[BEGIN Given entries]

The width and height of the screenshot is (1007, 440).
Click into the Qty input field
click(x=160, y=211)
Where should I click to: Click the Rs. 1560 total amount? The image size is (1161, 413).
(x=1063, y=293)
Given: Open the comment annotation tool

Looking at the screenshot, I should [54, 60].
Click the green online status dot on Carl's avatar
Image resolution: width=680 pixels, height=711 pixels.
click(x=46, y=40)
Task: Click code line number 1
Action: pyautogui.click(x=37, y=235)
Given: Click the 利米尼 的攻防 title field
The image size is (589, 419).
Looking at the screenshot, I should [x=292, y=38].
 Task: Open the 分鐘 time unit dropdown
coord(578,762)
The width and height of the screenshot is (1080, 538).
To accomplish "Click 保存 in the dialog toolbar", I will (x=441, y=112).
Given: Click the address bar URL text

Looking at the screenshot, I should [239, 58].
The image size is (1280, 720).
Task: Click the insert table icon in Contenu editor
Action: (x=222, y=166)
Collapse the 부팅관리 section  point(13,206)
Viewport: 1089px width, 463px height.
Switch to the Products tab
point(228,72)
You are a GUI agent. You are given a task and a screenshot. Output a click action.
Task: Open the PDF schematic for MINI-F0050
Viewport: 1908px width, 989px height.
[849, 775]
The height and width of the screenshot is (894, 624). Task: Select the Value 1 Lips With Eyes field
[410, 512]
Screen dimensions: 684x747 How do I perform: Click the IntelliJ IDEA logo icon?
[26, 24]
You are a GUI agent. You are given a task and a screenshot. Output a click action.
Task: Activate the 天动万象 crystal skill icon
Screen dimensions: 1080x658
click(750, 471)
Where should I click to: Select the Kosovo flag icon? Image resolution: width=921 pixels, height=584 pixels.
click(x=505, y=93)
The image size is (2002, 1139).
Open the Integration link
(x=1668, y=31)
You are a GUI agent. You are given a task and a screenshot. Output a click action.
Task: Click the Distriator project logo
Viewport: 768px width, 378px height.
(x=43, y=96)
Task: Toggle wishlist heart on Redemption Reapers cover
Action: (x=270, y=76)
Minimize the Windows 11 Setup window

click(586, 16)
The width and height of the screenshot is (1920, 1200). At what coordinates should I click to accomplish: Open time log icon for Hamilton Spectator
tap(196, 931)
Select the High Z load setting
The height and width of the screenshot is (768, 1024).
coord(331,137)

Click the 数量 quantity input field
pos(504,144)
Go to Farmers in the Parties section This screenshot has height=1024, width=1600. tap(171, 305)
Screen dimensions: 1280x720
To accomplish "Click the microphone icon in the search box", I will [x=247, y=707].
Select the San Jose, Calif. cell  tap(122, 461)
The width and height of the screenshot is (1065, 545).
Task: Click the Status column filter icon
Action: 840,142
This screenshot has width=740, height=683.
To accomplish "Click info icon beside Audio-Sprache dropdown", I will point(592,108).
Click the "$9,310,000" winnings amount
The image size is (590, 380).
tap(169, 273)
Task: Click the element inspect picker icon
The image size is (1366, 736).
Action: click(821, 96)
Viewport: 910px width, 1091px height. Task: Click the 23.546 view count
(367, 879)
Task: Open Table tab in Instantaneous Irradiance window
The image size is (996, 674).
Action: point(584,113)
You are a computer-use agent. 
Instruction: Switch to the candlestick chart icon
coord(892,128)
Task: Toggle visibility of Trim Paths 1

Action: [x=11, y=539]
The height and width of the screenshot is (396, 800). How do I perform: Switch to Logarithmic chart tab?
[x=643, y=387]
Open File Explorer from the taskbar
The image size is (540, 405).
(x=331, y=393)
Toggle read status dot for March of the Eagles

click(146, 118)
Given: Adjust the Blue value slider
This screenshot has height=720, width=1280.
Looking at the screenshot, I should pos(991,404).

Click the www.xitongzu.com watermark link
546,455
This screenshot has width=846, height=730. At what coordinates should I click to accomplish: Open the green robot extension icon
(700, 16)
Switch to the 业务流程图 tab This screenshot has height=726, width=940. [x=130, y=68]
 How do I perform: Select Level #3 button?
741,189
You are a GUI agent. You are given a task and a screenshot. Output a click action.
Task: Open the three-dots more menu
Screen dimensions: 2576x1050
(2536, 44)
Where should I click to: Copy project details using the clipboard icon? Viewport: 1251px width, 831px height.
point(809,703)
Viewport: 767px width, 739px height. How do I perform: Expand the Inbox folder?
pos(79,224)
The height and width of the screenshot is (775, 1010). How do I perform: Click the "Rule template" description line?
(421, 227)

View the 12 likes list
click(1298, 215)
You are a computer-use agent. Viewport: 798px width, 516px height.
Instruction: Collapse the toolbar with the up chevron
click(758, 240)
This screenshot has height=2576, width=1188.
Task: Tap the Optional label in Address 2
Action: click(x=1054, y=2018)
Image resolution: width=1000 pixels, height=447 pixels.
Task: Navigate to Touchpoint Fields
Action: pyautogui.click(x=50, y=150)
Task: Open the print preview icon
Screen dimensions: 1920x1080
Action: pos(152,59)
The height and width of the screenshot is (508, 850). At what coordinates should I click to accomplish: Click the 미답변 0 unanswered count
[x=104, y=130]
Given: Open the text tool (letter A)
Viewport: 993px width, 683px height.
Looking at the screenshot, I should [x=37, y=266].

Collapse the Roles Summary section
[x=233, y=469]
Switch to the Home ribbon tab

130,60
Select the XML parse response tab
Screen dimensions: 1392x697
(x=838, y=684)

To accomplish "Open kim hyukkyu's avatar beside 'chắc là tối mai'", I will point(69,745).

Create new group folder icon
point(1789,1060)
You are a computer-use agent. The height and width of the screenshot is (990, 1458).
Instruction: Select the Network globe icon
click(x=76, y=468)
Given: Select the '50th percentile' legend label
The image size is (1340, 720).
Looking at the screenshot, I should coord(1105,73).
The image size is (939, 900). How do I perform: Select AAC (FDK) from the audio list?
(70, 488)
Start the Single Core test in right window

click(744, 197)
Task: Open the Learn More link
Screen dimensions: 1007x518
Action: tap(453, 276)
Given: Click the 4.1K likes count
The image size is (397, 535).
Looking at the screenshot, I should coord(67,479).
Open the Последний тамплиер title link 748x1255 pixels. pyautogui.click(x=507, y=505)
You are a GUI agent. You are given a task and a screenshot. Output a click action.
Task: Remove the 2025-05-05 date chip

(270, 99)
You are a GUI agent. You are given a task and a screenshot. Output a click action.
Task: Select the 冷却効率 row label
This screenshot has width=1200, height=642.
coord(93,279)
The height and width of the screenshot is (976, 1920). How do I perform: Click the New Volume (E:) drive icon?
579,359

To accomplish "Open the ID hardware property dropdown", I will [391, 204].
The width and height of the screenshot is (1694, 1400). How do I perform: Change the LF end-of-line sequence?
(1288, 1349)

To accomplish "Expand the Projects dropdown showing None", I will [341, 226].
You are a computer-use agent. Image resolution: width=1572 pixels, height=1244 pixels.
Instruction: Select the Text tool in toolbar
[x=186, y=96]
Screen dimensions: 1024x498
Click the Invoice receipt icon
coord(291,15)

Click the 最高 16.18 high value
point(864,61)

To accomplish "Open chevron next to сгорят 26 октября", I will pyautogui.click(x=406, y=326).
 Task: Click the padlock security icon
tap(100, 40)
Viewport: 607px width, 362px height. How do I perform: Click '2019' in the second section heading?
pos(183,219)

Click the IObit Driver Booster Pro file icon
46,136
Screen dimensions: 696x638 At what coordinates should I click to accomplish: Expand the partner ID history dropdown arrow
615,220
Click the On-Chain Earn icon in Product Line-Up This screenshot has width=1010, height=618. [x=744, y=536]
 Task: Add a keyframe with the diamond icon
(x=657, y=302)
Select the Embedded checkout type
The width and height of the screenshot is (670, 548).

[END Given entries]

● **Brief**: Reproduce every line of the records from the one containing "You are a computer-use agent. Viewport: 798px" down through the one containing "Looking at the screenshot, I should coord(1105,73).", with no changes.

● **Solved exercise**:
You are a computer-use agent. Viewport: 798px width, 516px height.
Instruction: Collapse the toolbar with the up chevron
click(758, 240)
This screenshot has height=2576, width=1188.
Task: Tap the Optional label in Address 2
Action: click(x=1054, y=2018)
Image resolution: width=1000 pixels, height=447 pixels.
Task: Navigate to Touchpoint Fields
Action: pyautogui.click(x=50, y=150)
Task: Open the print preview icon
Screen dimensions: 1920x1080
Action: pos(152,59)
The height and width of the screenshot is (508, 850). At what coordinates should I click to accomplish: Click the 미답변 0 unanswered count
[x=104, y=130]
Given: Open the text tool (letter A)
Viewport: 993px width, 683px height.
Looking at the screenshot, I should [x=37, y=266].

Collapse the Roles Summary section
[x=233, y=469]
Switch to the Home ribbon tab

130,60
Select the XML parse response tab
Screen dimensions: 1392x697
(x=838, y=684)

To accomplish "Open kim hyukkyu's avatar beside 'chắc là tối mai'", I will point(69,745).

Create new group folder icon
point(1789,1060)
You are a computer-use agent. The height and width of the screenshot is (990, 1458).
Instruction: Select the Network globe icon
click(x=76, y=468)
Given: Select the '50th percentile' legend label
The image size is (1340, 720).
Looking at the screenshot, I should coord(1105,73).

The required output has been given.